It can also be seen that auxiliary power demand (cabin heating, in this case) consumes a significant amount of energy from the battery, which eventually leads to fuel consumption with charge sustenance. Obviously, using electricity from the battery directly, conventional electric heaters are not able to provide an economic solution. To reduce energy consumption, a heat pump (owing to higher coefficient of performance) has proved to be a promising alternative [27,28,29]. Traditionally, a heat pump only extracts heat from the outside air to heat the cabin. As is made evident by Figure A1, the amount of waste heat from power electronics and electric machine (PEEM) is significant as well. Recuperating a certain percentage of that power, which would otherwise be wasted ambiently, rather than using additional power from the battery, is a promising way to promote energy efficiency. More recently, in addition to ambient air, a heat pump makes use of the waste heat from PEEM [30]. It exchanges the heat with the refrigerant circuit and cabin heating system to boost heating performance, resulting in a decrease in battery load, as demonstrated in Figure A3. This, ultimately, contributes to fuel efficiency improvement. It has been reported that, by utilizing the waste heat from ambient and electric devices, the coefficient of performance and heating capacity increase by 9.3% and 31.5% [30], respectively. Heat pumps are mostly used in electric vehicles [31].

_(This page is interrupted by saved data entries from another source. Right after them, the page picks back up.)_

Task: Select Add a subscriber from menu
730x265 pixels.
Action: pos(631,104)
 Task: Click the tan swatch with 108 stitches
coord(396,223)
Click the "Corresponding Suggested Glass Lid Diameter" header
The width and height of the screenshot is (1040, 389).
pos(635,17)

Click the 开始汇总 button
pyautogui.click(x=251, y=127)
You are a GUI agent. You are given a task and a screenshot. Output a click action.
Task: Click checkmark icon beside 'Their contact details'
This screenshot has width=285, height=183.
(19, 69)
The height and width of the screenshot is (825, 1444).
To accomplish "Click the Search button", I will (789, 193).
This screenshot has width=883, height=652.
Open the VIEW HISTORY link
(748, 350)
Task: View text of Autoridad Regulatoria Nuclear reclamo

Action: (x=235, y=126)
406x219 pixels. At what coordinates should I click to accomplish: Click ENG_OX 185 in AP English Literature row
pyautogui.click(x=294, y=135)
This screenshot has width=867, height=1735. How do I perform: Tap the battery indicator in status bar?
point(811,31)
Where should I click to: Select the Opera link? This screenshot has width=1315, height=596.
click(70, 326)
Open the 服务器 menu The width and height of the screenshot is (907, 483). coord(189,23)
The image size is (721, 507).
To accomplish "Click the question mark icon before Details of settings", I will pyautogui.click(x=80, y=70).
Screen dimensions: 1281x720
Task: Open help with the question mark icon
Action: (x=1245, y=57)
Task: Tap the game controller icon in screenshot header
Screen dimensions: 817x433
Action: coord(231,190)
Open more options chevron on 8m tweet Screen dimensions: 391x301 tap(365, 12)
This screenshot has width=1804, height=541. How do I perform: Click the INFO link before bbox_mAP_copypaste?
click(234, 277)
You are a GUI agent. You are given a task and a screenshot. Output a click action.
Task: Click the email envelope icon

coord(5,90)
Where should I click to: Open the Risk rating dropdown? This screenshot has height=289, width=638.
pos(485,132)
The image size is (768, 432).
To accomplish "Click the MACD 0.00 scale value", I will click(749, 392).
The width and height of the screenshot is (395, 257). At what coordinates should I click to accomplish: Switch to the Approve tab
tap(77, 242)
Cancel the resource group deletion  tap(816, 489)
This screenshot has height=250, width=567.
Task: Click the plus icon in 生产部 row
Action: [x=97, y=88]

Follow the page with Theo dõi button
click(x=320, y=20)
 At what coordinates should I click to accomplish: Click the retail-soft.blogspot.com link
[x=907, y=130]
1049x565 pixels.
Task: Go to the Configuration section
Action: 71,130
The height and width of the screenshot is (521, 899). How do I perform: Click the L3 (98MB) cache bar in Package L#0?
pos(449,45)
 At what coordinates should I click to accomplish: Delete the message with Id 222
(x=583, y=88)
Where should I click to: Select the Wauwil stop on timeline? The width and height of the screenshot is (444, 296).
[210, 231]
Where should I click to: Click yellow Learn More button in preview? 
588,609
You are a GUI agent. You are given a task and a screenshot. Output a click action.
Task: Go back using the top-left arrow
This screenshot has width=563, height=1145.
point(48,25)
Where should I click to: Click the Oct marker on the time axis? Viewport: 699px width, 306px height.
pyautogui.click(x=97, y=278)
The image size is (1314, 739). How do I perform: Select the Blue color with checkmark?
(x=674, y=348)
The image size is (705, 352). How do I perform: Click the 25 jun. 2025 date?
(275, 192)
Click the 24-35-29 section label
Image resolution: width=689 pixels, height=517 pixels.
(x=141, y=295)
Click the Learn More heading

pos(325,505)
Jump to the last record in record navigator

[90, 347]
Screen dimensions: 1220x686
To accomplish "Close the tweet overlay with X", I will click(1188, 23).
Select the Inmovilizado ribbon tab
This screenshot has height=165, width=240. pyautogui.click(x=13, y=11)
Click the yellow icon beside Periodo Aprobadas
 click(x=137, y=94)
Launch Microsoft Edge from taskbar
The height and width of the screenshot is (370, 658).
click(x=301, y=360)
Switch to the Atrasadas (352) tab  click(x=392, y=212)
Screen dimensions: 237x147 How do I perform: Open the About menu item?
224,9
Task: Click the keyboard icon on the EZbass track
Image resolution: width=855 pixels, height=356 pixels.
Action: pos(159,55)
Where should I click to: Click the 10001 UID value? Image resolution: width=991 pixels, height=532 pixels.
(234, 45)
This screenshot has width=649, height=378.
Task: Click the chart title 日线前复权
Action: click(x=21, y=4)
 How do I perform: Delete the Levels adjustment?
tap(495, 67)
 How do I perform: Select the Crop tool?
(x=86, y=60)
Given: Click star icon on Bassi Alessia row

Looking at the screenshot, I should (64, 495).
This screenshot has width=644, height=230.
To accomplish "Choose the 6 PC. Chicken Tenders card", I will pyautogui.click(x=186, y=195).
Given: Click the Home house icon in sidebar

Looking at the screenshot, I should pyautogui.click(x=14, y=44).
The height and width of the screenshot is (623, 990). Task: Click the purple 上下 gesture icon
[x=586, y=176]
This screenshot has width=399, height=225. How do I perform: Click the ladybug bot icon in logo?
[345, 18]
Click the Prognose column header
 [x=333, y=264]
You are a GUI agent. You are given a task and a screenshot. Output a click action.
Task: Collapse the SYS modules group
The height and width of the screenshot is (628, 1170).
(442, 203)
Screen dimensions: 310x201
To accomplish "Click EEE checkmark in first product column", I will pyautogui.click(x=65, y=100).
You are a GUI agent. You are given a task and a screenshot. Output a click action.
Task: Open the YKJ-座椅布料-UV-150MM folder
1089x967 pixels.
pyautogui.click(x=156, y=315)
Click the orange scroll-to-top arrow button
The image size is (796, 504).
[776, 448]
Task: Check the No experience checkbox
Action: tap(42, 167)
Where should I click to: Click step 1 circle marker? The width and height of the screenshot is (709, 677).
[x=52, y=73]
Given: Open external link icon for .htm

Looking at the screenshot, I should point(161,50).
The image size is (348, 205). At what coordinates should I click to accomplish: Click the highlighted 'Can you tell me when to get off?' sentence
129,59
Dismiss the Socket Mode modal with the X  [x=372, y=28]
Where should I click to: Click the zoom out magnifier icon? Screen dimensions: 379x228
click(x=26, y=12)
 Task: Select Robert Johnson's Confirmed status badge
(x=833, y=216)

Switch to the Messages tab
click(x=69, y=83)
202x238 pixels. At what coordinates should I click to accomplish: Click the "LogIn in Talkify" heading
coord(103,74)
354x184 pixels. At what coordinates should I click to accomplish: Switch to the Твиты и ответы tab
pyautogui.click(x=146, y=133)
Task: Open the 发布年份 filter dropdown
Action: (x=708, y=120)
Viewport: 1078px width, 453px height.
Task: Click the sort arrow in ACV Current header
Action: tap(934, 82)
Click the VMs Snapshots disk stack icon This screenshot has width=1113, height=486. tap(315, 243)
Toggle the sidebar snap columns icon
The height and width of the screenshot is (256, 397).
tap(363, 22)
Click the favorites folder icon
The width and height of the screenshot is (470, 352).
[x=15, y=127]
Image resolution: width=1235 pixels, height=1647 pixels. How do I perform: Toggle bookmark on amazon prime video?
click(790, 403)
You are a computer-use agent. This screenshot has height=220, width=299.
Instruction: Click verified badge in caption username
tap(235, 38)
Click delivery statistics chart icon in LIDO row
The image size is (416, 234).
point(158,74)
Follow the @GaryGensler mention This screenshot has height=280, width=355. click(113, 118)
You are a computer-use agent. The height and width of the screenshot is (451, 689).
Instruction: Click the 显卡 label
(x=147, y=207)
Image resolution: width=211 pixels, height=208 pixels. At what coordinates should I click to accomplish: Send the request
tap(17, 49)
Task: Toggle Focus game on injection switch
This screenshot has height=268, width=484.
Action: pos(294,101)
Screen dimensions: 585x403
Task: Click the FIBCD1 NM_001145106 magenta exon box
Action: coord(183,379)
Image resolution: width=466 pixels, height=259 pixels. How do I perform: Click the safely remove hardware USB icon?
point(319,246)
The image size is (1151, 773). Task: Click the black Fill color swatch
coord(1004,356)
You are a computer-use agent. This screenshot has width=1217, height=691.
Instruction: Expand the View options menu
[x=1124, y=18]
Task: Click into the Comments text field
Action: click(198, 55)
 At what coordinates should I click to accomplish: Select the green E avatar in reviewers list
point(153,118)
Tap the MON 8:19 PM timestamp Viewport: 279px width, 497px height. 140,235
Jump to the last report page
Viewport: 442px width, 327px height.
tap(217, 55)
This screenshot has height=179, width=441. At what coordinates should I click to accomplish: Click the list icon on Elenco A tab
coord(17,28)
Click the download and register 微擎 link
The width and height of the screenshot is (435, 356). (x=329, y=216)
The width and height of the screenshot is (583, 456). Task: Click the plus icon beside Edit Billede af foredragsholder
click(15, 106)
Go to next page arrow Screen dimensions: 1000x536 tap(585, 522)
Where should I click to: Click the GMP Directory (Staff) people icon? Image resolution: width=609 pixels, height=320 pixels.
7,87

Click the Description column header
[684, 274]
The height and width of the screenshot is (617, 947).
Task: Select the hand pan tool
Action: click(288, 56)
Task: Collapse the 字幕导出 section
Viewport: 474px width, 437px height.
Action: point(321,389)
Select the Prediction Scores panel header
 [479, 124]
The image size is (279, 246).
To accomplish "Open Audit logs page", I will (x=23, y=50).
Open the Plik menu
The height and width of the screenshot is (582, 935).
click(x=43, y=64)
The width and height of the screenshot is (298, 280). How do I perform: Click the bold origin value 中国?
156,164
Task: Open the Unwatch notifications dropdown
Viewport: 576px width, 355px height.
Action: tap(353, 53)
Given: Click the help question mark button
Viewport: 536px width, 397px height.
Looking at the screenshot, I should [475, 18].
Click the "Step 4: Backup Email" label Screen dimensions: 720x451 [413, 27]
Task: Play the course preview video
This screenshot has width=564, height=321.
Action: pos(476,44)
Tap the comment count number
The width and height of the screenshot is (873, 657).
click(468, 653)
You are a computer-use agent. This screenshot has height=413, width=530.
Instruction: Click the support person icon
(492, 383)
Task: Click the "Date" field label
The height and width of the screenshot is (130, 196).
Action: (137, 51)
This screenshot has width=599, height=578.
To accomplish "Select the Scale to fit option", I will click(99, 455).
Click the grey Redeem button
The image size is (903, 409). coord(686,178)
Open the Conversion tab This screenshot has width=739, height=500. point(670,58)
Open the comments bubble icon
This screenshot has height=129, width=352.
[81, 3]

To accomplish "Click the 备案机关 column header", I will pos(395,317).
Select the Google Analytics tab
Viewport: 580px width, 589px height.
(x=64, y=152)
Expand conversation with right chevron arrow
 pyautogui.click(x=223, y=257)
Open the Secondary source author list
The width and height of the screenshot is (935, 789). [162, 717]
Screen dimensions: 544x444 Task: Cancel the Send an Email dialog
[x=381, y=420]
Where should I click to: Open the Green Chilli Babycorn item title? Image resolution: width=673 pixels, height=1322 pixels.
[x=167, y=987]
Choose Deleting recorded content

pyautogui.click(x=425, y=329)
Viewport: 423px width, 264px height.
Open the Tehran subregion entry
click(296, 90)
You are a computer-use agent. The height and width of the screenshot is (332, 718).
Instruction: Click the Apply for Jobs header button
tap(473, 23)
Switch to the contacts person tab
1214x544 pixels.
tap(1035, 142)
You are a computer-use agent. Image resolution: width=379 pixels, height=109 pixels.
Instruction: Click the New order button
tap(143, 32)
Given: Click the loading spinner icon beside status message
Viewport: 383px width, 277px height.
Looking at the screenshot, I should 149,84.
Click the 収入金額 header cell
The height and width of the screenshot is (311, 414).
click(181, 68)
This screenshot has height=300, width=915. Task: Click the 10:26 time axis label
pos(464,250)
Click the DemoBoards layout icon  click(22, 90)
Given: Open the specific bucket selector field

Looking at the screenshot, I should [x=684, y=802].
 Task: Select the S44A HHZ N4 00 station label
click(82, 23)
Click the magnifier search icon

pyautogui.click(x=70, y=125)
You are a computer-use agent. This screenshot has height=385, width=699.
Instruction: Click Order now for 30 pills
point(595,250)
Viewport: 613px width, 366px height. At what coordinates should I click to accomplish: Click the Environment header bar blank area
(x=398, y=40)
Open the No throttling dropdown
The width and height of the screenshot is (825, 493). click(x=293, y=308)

It is worth mentioning that a HEV, especially a PHEV, can be seen as a mixture of an internal combustion engine vehicle and an electric vehicle, which benefits from the technological advancements on both sides. Interestingly, a combination of these technologies—an EGWHR system and a heat pump extracting thermal energy from ambient and electric devices—have hardly been found in the PHEV context. Furthermore, observing the temperature levels of the major components of a CVT-based electrified powertrain, as shown in Figure A4, the PEEM can be integrated into the same housing as the CVT. They can be combined into a single heat source, by sharing the same cooling loop (e.g., with oil cooling) and contributing together to the heat which can be harvested by the heat pump, resulting in improved heating performance. Recuperating waste heat from PEEM and CVT is termed electric path WHR (EPWHR). A dual-source WHR (DSWHR) system is constituted of an EGWHR sub-system and an EPWHR sub-system.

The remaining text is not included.